I have given this some considerable thought. I think asking politely should work. However, I have never personally been in that situation, except that one time, and being nice definitely wasn’t the answer. It was a totally different set of circumstances.
On Saturday, January 15, I visited The Jewish Museum to see the Houdini: Art and Magic exhibit. This experience was similar to a one night stand. You get frisked heavily when you walk in the door. It is extremely hot, and if you don’t take your clothes off right away, you’ll end up sweating in your coat the entire time.
Let me explain. When you enter the museum within two feet is a heavy duty metal detector. You can check your coat directly after walking through security, which seems fishy. If you chose not to check your coat, you will not be allowed to remove it during the entire exhibit. It is hot in there, just a warning.
One of Houdini’s first stunning acts was the East Indian Needle Trick. He would swallow a spool of thread followed by a pack of sewing needles.

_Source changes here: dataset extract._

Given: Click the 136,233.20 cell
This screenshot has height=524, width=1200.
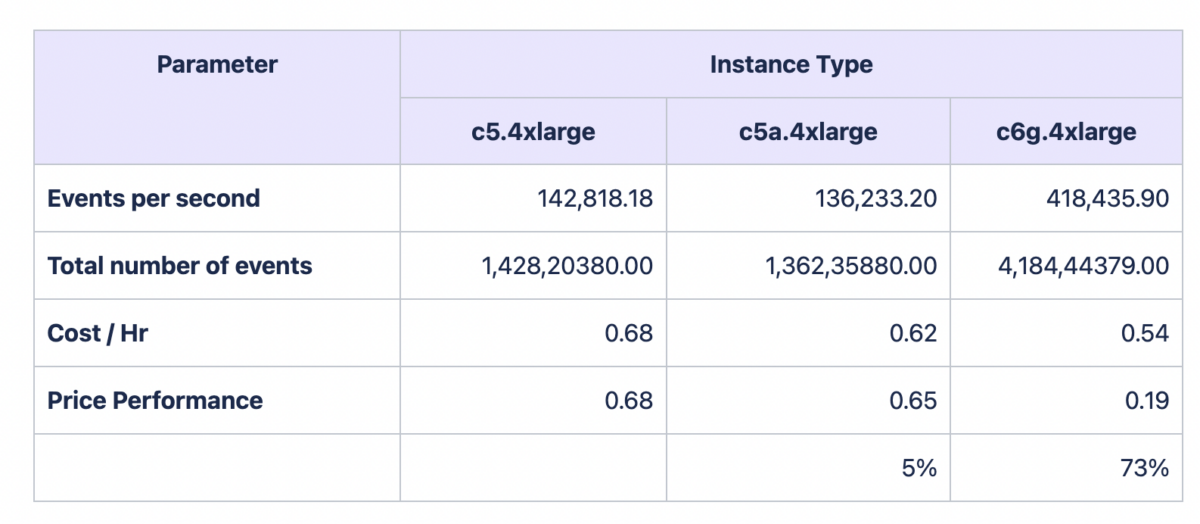Looking at the screenshot, I should click(874, 198).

Moments later he would pull the string out with all of the needles threaded! Though small and kind of gross, this was my favorite piece in the exhibit, a pack of needles and a spool of thread because I stared at it wondering whether or not those items had been regurgitated by Houdini himself. I’m easily impressed.

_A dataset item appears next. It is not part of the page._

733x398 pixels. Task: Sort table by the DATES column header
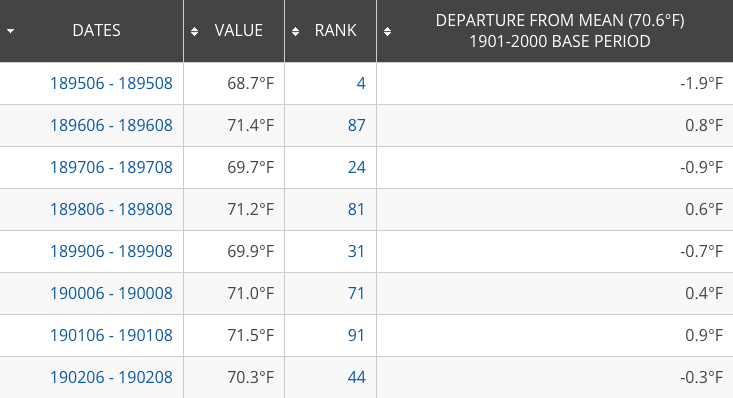[x=96, y=30]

Other than the TSA style brutality that occurs, I enjoyed learning all about the mysterious character, Harry Houdini. The exhibit spans three decades and explains how Houdini created a showmanship status that few have been able to follow. The exhibit showcases numerous videos clips, pictures, and physical restraints such as the water chamber, straightjacket, milk can, and, of course, lots of handcuffs. The videos are as unbelievable today as they were during his lifetime. Though I am still not convinced he didn’t have the key to the handcuffs in his mouth.